SUPPLIED PASSAGE:
----------------
Income equality and commitment to secondary education

source: World Bank, IMF, open-thinking.com

The 50 countries above have annual income per capita of USD 5000 or greater. Correlation does not equal causation. But there’s sure some intuitive sense here. On balance, why would the rich pay for the education of other people’s children? Sure, plenty of enlightened ones would know this is sensible. But enlightenment is exceptional. It seems plausible that the higher the income skew, the lower the overall spending on education, because most education is public.

I asked someone from one of the more-egalitarian data points about this. Why does your country provide lots of social services and fund education highly? One hypothesis was size: small countries have no imperial legacy tying them up in expensive strategic commitments or pretensions. Using military spending as a proxy for imperial entanglements generally, the relationship to social spending is roughly as you would expect.
----------------
ENTRIES:

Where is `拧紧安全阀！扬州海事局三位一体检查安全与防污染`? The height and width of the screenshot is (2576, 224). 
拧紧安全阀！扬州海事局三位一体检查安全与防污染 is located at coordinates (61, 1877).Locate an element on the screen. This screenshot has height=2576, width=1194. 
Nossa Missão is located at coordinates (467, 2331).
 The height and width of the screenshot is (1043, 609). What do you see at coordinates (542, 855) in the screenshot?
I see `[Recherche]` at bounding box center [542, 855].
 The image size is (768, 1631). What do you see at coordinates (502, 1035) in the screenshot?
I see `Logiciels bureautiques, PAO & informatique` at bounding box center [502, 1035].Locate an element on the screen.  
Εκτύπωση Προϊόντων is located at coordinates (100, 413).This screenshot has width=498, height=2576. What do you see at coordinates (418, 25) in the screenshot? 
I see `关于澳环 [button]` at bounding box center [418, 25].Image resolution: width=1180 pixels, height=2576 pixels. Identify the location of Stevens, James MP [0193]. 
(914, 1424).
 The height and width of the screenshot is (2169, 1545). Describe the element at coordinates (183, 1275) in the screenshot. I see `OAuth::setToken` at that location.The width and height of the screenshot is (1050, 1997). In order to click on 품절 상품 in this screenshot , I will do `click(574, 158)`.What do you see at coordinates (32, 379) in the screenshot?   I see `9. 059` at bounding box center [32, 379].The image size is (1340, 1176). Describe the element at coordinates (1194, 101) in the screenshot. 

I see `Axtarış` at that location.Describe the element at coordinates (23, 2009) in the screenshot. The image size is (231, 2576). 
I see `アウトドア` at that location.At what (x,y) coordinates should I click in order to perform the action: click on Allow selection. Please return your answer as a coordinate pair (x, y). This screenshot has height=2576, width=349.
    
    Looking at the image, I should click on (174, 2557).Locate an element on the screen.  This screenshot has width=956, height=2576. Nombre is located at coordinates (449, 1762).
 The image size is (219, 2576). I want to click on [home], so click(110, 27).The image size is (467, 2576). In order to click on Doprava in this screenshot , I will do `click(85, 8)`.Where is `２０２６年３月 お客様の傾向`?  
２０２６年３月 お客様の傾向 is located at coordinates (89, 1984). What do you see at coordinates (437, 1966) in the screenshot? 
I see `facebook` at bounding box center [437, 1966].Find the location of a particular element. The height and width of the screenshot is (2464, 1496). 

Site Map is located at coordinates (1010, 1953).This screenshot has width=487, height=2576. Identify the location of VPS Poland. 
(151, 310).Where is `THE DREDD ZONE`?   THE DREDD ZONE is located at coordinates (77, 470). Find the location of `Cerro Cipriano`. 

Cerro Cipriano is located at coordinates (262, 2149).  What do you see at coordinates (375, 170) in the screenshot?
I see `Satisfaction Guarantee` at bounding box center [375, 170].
----------------
GIVEN INSTRUCTION: Decide whether each statement agrees with the text on income equality and secondary education, answering yes or no and quoting the words that decide it. (a) Every country covered has an annual per-capita income of at least USD 5000. (b) The text holds that the correlation proves income skew causes lower education spending. (c) Military spending serves as a stand-in for imperial entanglements.

ANSWER TO THE EXERCISE:
(a) Yes: "The 50 countries above have annual income per capita of USD 5000 or greater."
(b) No: "Correlation does not equal causation."
(c) Yes: "Using military spending as a proxy for imperial entanglements generally"